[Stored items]
════════

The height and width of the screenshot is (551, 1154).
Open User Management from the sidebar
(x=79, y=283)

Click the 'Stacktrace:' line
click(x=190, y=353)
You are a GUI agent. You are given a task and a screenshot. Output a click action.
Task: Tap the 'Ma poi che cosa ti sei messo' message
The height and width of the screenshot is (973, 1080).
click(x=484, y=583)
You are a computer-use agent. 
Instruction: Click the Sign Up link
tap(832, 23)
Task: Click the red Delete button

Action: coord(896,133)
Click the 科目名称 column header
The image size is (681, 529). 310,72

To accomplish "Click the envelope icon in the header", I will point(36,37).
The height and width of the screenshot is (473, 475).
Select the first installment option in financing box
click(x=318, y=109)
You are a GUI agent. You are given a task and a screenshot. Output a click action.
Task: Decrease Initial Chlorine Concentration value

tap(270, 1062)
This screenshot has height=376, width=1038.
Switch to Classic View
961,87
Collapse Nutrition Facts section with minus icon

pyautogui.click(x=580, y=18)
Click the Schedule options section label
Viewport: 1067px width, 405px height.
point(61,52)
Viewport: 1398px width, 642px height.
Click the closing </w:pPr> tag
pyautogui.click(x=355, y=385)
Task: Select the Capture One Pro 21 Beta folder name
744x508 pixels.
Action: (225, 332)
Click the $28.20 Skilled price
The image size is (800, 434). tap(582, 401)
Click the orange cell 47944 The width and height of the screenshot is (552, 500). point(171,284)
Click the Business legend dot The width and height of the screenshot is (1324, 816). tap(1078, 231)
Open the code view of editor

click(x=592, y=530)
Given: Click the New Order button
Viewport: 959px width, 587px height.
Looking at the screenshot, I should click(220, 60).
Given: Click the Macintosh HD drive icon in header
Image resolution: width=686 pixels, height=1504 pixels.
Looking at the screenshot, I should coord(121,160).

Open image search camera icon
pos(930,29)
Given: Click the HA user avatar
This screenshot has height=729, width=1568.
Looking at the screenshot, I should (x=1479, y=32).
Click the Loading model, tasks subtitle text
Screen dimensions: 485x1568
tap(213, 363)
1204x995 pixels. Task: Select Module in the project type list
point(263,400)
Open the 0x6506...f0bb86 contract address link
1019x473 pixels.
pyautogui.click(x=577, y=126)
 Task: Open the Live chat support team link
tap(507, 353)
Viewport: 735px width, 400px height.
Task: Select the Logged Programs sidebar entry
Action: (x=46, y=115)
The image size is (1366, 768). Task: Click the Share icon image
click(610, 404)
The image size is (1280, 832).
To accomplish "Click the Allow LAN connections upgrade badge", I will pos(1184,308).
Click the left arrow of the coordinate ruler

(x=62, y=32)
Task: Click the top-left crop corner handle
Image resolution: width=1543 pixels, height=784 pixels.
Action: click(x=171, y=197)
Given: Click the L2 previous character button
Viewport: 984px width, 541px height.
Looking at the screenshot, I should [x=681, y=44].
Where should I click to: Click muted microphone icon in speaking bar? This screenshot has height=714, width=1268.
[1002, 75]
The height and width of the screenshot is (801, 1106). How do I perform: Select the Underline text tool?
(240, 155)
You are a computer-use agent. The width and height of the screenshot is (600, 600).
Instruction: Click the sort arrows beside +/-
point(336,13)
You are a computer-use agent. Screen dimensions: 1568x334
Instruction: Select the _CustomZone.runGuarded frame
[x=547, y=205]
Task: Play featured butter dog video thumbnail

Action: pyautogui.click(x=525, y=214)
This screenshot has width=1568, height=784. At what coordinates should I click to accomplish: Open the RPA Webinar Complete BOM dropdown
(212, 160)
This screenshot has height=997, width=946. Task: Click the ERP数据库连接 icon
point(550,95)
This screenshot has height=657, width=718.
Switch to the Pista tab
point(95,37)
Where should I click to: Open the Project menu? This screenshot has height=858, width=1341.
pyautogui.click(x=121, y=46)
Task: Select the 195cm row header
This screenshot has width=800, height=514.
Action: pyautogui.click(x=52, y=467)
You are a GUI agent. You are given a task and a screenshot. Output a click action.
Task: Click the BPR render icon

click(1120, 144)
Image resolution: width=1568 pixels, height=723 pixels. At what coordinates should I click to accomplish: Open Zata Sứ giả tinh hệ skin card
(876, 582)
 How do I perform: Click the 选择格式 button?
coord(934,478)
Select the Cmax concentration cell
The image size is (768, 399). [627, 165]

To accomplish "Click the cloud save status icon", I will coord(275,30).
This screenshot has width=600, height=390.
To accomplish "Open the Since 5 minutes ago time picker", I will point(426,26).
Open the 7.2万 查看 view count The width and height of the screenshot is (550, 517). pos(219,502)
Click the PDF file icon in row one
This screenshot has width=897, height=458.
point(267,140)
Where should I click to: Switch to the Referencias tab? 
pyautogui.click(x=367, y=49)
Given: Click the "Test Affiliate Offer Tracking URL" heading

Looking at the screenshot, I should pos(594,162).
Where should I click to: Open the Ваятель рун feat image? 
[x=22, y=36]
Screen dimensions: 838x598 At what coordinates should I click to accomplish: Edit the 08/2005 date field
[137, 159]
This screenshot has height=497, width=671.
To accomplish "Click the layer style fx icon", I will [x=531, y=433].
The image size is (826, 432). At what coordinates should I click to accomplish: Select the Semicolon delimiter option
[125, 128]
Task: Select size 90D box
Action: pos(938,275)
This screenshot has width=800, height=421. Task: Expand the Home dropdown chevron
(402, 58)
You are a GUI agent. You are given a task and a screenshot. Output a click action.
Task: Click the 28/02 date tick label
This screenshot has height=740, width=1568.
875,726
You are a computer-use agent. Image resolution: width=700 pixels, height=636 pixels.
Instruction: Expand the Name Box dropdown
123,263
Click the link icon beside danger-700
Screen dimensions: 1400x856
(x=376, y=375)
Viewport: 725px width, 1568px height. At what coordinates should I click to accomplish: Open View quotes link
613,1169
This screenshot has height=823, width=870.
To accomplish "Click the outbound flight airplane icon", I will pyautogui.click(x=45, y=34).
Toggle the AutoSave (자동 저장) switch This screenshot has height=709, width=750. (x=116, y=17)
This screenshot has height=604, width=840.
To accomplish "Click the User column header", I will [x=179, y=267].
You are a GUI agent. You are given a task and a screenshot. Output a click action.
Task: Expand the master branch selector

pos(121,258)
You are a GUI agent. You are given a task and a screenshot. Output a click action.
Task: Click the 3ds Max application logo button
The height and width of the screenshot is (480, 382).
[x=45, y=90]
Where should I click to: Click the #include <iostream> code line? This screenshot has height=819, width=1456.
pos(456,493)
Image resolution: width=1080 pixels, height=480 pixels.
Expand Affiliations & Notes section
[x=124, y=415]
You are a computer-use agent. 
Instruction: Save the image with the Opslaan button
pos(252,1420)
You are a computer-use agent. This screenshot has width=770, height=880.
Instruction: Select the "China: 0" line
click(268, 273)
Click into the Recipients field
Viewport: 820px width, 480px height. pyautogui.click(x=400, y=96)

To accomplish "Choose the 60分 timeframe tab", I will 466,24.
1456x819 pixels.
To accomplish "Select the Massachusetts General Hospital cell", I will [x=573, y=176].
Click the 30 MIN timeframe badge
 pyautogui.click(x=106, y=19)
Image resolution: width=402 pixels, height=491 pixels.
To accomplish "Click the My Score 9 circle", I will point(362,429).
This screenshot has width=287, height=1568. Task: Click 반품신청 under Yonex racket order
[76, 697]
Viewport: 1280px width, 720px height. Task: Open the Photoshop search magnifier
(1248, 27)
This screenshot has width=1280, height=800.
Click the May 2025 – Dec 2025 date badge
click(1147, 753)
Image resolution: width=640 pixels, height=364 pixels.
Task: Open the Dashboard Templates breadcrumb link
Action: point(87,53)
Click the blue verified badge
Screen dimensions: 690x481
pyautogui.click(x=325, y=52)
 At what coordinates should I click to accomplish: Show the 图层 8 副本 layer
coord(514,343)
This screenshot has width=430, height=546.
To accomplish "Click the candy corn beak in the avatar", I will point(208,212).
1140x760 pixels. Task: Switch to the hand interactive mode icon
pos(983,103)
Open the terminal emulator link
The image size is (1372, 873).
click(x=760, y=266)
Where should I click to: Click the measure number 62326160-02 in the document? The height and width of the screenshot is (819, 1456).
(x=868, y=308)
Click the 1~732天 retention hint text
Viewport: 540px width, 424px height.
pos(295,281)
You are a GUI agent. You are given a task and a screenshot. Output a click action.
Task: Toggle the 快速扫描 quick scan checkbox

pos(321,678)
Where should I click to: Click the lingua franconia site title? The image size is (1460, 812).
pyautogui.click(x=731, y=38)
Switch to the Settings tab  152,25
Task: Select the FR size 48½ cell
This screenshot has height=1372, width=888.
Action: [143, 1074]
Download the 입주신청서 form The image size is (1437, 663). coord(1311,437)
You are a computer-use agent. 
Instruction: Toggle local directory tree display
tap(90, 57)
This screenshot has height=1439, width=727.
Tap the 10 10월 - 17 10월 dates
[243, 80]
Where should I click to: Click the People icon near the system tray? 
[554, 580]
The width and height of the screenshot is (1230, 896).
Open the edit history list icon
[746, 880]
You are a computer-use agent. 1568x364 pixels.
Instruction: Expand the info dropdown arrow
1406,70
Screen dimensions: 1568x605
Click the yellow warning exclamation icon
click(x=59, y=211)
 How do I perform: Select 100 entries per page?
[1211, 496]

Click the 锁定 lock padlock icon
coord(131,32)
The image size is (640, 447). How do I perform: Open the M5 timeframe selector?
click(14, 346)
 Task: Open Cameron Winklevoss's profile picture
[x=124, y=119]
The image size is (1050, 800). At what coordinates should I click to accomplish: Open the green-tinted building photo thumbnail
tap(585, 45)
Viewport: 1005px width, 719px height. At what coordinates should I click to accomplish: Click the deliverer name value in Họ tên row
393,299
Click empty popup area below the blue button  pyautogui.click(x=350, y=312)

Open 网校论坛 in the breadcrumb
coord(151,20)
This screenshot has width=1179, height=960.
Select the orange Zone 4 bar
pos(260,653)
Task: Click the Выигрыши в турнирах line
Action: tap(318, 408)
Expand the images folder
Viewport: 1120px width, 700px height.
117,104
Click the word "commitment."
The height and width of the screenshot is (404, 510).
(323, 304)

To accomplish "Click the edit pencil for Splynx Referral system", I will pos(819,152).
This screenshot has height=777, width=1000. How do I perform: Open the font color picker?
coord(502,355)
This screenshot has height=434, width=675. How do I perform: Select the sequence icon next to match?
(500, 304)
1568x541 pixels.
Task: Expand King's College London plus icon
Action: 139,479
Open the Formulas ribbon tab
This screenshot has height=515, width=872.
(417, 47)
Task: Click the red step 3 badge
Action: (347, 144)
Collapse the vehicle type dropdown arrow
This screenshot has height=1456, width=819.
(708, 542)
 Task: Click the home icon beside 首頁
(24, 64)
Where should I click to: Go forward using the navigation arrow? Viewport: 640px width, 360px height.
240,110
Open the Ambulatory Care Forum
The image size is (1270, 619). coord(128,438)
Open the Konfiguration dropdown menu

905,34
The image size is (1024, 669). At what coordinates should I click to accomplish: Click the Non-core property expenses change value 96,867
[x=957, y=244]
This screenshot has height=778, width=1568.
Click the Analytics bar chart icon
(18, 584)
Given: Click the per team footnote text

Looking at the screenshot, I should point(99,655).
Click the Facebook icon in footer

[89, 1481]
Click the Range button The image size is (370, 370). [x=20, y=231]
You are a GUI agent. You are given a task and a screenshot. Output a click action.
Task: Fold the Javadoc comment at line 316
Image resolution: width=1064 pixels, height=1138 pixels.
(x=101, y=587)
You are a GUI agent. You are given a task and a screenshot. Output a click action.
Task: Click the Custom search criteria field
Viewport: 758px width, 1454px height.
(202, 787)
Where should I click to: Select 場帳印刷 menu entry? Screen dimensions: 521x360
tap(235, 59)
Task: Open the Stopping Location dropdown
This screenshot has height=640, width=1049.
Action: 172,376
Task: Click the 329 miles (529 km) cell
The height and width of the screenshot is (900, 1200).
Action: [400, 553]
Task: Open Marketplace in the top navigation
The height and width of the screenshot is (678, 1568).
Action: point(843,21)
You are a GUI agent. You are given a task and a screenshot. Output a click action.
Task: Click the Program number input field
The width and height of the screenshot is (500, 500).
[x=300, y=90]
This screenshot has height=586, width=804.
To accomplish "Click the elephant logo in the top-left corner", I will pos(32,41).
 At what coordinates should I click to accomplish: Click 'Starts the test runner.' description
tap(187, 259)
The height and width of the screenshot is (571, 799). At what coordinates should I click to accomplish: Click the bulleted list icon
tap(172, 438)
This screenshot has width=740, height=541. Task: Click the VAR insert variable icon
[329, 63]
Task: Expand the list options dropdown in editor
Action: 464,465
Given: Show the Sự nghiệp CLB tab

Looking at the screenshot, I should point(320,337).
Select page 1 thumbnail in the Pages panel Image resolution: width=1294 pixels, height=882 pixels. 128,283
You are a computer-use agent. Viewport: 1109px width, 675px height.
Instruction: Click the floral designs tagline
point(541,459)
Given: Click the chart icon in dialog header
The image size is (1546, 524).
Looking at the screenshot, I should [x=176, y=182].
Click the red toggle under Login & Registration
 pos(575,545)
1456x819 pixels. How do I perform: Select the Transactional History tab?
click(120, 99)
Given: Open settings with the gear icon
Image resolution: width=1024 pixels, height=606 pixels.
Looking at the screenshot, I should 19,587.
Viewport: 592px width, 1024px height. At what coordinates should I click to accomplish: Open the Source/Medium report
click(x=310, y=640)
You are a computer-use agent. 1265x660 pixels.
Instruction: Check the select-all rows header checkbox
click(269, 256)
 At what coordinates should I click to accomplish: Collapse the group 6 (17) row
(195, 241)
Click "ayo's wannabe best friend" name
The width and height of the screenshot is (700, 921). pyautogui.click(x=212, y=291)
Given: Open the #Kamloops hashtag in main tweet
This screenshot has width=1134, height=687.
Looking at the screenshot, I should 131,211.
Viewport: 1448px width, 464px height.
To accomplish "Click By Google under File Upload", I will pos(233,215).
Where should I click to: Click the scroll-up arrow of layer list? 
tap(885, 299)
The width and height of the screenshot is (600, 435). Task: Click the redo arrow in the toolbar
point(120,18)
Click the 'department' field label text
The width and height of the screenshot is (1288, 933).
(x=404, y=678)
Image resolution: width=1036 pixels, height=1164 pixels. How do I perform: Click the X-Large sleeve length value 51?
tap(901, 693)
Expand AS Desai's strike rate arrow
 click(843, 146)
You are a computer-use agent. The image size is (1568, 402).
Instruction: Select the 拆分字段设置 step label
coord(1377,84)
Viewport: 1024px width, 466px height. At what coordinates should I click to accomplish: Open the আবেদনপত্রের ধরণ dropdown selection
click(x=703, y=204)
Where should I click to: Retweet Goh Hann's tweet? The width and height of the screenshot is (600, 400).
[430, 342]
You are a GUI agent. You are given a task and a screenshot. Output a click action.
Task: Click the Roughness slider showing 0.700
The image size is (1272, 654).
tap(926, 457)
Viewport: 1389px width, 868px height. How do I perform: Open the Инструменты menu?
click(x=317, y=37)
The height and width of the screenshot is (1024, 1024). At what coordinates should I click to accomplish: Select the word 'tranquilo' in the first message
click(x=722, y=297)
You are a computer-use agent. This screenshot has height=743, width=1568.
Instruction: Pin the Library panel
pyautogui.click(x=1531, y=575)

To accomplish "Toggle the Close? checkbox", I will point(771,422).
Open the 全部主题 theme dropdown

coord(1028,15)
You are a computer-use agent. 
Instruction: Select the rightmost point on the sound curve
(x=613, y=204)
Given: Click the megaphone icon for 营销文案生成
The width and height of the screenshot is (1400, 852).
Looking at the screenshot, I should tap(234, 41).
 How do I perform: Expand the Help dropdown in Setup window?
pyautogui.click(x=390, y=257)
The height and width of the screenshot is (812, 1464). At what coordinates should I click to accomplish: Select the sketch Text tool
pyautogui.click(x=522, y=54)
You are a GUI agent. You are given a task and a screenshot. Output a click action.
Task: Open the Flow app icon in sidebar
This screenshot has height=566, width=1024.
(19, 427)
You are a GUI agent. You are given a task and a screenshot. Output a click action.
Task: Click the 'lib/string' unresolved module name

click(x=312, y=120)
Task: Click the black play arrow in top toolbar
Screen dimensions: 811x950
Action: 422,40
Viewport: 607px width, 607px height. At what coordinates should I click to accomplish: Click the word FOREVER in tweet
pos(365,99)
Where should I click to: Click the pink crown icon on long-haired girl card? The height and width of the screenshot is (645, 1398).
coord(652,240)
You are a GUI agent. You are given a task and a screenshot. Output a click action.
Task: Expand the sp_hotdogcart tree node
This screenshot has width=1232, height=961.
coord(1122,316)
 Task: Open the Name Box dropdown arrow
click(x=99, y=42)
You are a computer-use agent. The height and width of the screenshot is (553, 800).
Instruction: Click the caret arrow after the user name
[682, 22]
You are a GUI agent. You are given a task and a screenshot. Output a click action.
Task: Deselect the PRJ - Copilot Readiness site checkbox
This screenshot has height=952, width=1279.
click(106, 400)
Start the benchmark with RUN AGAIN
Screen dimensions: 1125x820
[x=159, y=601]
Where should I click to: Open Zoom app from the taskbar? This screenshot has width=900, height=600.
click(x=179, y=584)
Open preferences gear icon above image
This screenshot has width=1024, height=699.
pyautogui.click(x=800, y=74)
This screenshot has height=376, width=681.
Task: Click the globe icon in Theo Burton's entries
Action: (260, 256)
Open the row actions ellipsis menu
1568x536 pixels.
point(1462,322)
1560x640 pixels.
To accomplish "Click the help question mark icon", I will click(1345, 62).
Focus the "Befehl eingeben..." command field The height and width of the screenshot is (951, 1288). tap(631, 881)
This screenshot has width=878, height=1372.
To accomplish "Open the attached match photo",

════════

* DIRECTIONS *
Please restate, word for word, the lines of the entries that run from the first line through the one holding "Click the Schedule options section label", and add nothing.

* ANSWER SECTION *
The height and width of the screenshot is (551, 1154).
Open User Management from the sidebar
(x=79, y=283)

Click the 'Stacktrace:' line
click(x=190, y=353)
You are a GUI agent. You are given a task and a screenshot. Output a click action.
Task: Tap the 'Ma poi che cosa ti sei messo' message
The height and width of the screenshot is (973, 1080).
click(x=484, y=583)
You are a computer-use agent. 
Instruction: Click the Sign Up link
tap(832, 23)
Task: Click the red Delete button

Action: coord(896,133)
Click the 科目名称 column header
The image size is (681, 529). 310,72

To accomplish "Click the envelope icon in the header", I will point(36,37).
The height and width of the screenshot is (473, 475).
Select the first installment option in financing box
click(x=318, y=109)
You are a GUI agent. You are given a task and a screenshot. Output a click action.
Task: Decrease Initial Chlorine Concentration value

tap(270, 1062)
This screenshot has height=376, width=1038.
Switch to Classic View
961,87
Collapse Nutrition Facts section with minus icon

pyautogui.click(x=580, y=18)
Click the Schedule options section label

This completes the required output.